• Goal of the exercise
Write out the material below word for word, keeping every line as it appears.

--- start Available records ---

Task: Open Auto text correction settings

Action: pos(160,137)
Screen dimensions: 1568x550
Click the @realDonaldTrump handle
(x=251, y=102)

--- end Available records ---

• Solution for this task
Task: Open Auto text correction settings

Action: pos(160,137)
Screen dimensions: 1568x550
Click the @realDonaldTrump handle
(x=251, y=102)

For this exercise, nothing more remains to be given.